──────── Article

That said Markus does rightfully claim that object allocation in Java is very cheap and it is the cost of garbage collection that creates the problem. As is the case in matters such as this, both Brian and Markus are right.... and wrong at the same time. The reason being that garbage collection *can be* expensive. This doesn’t mean that it has to be expensive. However the expense is not so easy to calculate as there are many extenuating variables.

First point, garbage collection in young generation is very inexpensive. The trick to tuning most garbage collection problems is to try an catch as much of it in young as you possibly can. This is because the cost of a collection in old *can* be very expensive. While it certainly will be more expensive than a collection in young, a significant part of the total cost of a collection in old is having to deal with survivors. Think of it this way, garbage collection is a process that run to failure. In this case we define failure as the inability to collect an object. So recognizing a dead object is cheaper than recognizing that an object is alive. However that isn’t the end of the story. There are also compaction costs that you don’t see in Eden. The Survivor spaces resemble hemispheric GC and as such compaction happens naturally. Cleaning Eden and the dormant survivor is as easy as wiping the slate clean. You can’t do this in old space.

There are numerous other tricks that are used to reduce the strength of the GC process but most of them work on the premise that the collector is collecting. If that isn’t the case then things go off very quickly. All of this suggests that pooling objects will hurt GC performance. And wouldn’t you have it, I have a couple of benchmarks that demonstrate that point very nicely (they will be published in a new series of articles that I’m writing).

────────────────
──────── Source data

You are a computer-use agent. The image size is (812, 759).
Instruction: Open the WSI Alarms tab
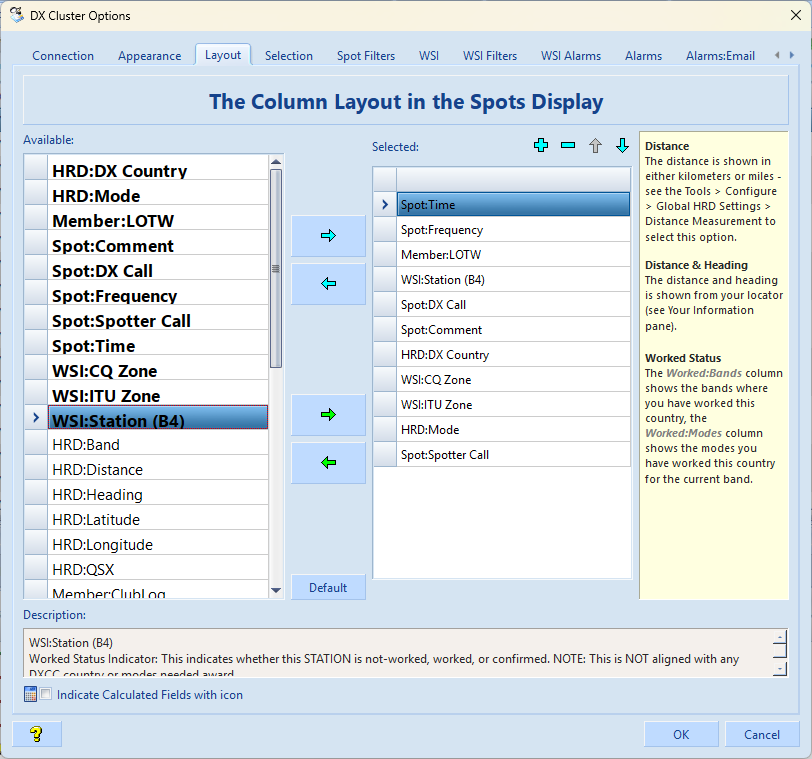(571, 56)
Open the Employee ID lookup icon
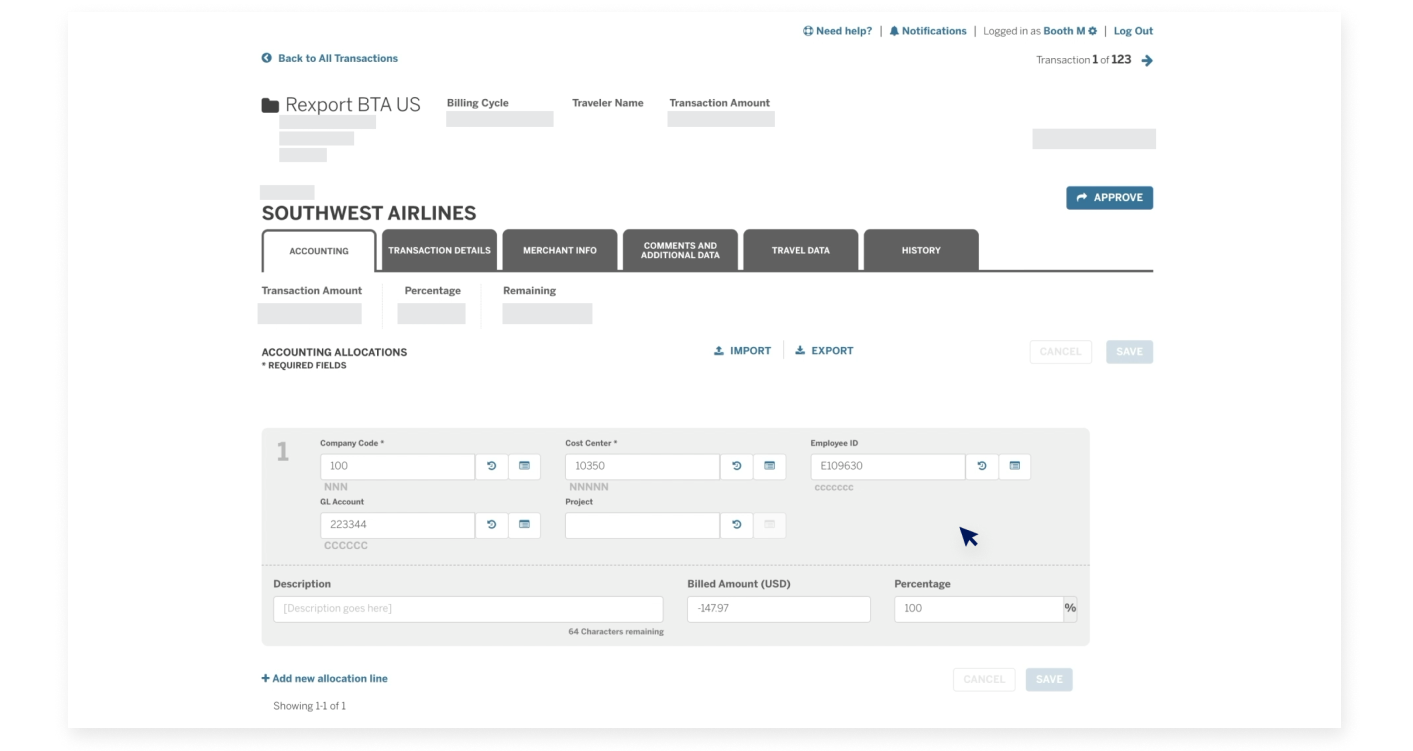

────────────────

> _Tasks to carry out_:
1. Which areas of memory does the garbage collection text name? List every one.
2. Write out the garbage collection text again from "That said Markus" to "many extenuating variables.", but swap "cheap" for "inexpensive".

> _Worked solutions_:
1.
- Young generation
- Old space
- Eden
- Survivor spaces

2.
That said Markus does rightfully claim that object allocation in Java is very inexpensive and it is the cost of garbage collection that creates the problem. As is the case in matters such as this, both Brian and Markus are right.... and wrong at the same time. The reason being that garbage collection *can be* expensive. This doesn’t mean that it has to be expensive. However the expense is not so easy to calculate as there are many extenuating variables.